Important Decision for Temporary Resident Permit Cases

April 28, 2014
Fabiola Arevalo

Case of the Month:  The Minister of Citizenship and Immigration v. Shabdeen

Our case of the month is another successful Judicial Review pursuant to section 72(1) of IRPA. of a decision made by a Visa Officer refusing the applicants’ application for Temporary Resident Permit (TRP) pursuant to section 24 of the Act.

The applicants are married Sri Lankan citizens who entered Canada in 1992 and made asylum claims which were rejected. They were ordered to leave Canada by February 1, 1998, which they did.

The applicants’ daughter was born on January 22, 1996 while her parents were residing in Canada, thefore she holds Canadian citizenship.

The applicant’s migrated to the United States in 1998 where they also filed an asylum claim which was also denied. A removal order was issued for March 24, 2004; however, this was postponed since they did not posses Sri Lankan passports.

The applicants’ daughter suffers from autistic disorder and moderate mental retardation. They claimed that the quality of care and support that their daughter requires will not be available to her in Sri Lanka therefore decided to return to Canada.

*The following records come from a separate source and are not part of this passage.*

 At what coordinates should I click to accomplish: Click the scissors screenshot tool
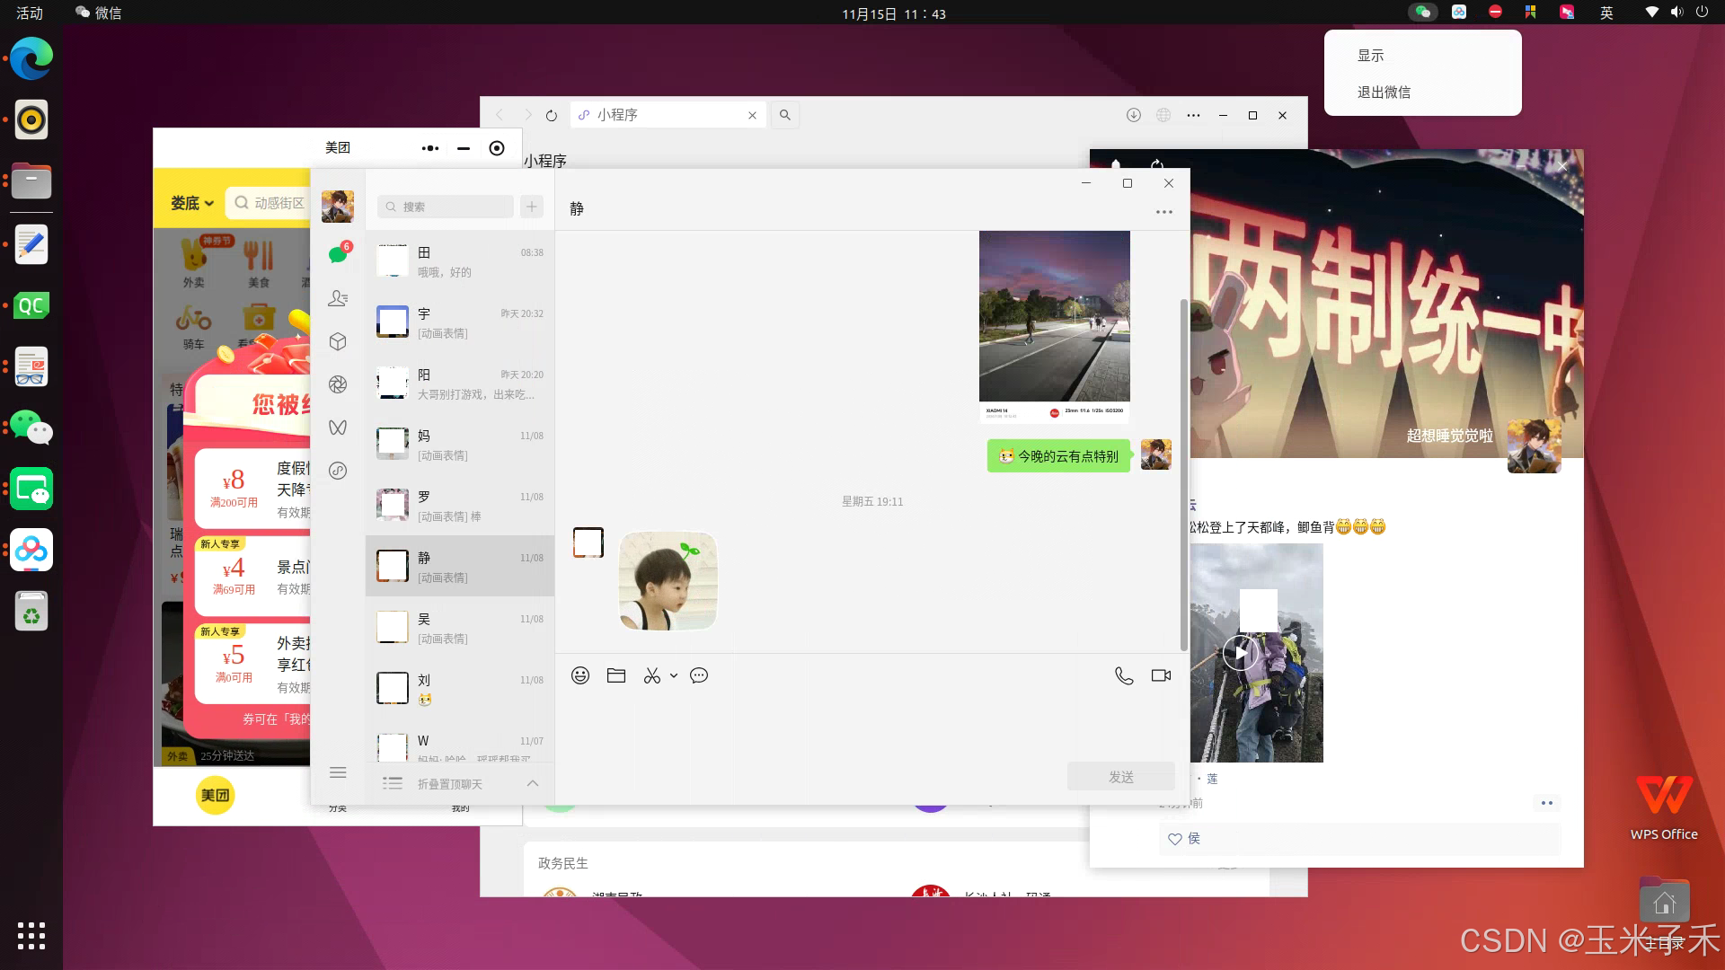click(652, 675)
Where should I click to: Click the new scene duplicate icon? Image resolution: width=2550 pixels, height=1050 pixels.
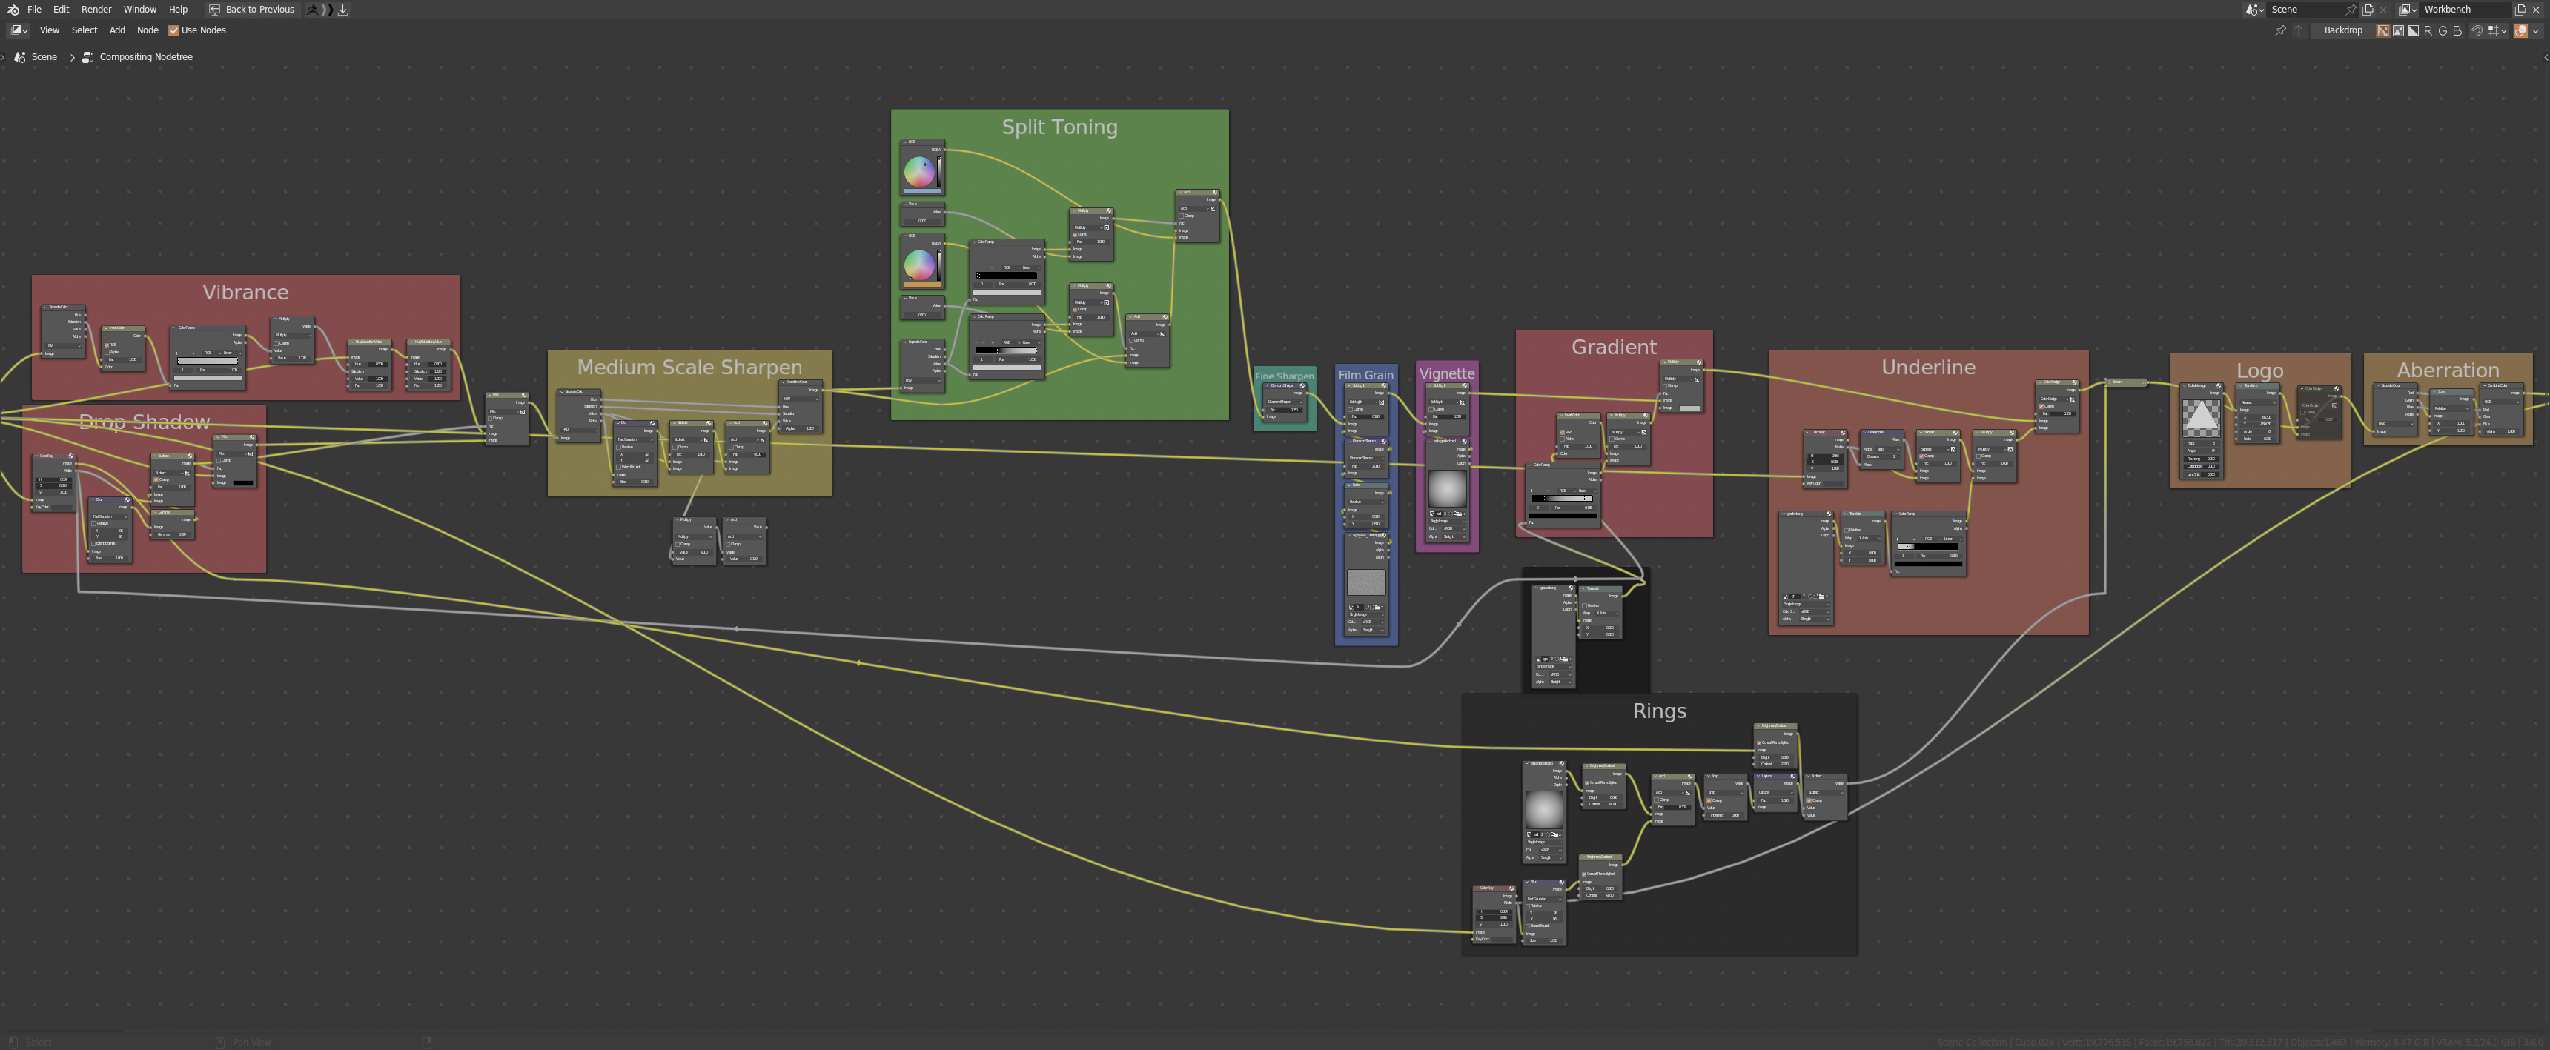2368,10
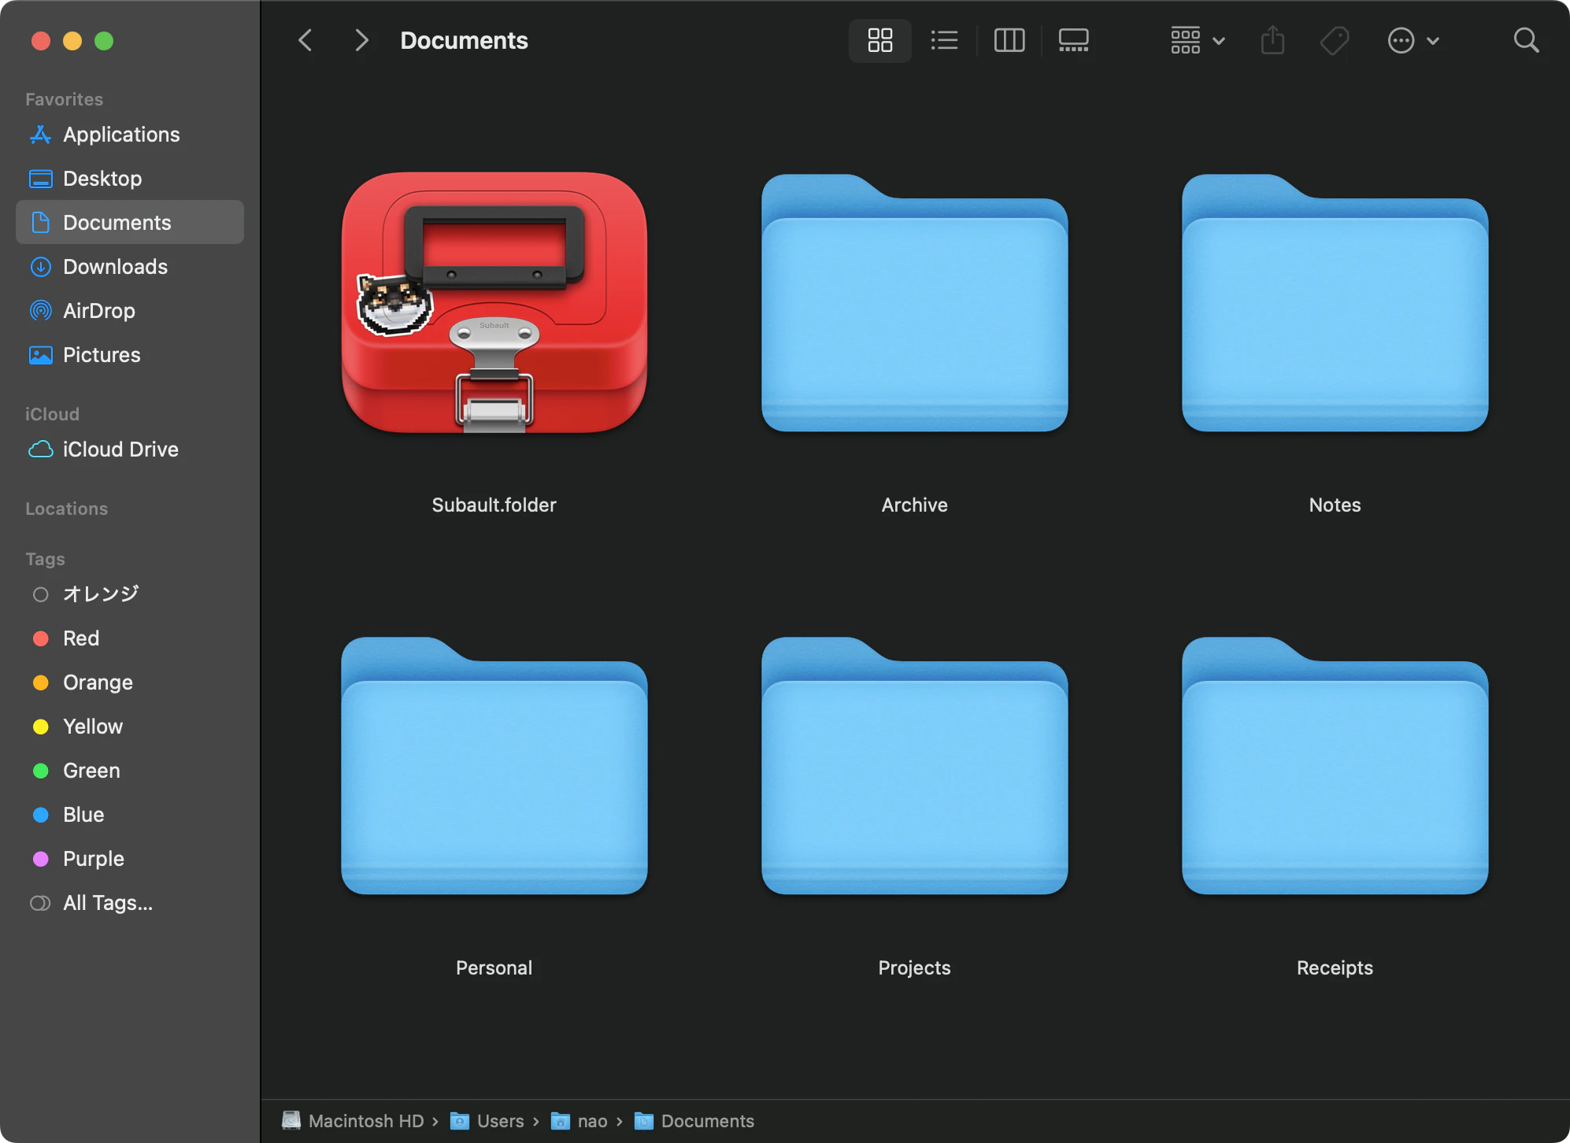
Task: Open AirDrop in the sidebar
Action: (x=99, y=311)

The Officer rejected the applicants’ TRP applications stating that he did not find there to be sufficient evidence of the applicant’s need to enter Canada is compelling enough to issue a TRP.

The reasons were as follows:

  1. The officer was not satisfied that there was sufficient evidence that the risk of allowing the applicants to enter Canada was minimal. Considering the applicants’ attempt to remain either in Canada or the United States and the length of time they have been away from Sri Lanka, the Officer found that there was considerable risk that they will remain in Canada permanently.
  2. In assessing the need the factor of the TRP analysis, the Officer found that while the applicant’s then 16 year- old daughter requires the support of her parents, her need to additional services such as those that might be available in Canada was not established by the evidence submitted. The Officer noted that while the letters submitted refer to assessments, they do not refer to any established requirements for treatment or other services. The Officer also found that there was a lack of information about the projected needs of the applicants’ daughter. He concluded that in the absence of an indication of what treatment is necessary, as well as the availability and cost of the treatment, it is difficult to establish exactly what the degree of need is in this case.
  3. The Officer was also not satisfied that there was sufficient evidence the applicants would be able to support themselves and that of their daughter.
  4. The officer also dismissed the applicants’ representatives’ request for a consideration of Humanitarian and Compassion grounds taking into account the best interest of the child directly given that this was not an application pursuant to section 25(1) of the Act.

 

The issues of the case were as follows:

  1. Was the Officer’s analysis of the applicants’ need to enter Canada reasonable?
  2. Was the Officer’s analysis of the applicants’ risk to Canadian society reasonable?

 

Given the errors of the Officer’s analysis t, Justice Tremblay-Lamer found that the decision was unreasonable, and judicial review was granted in both applications.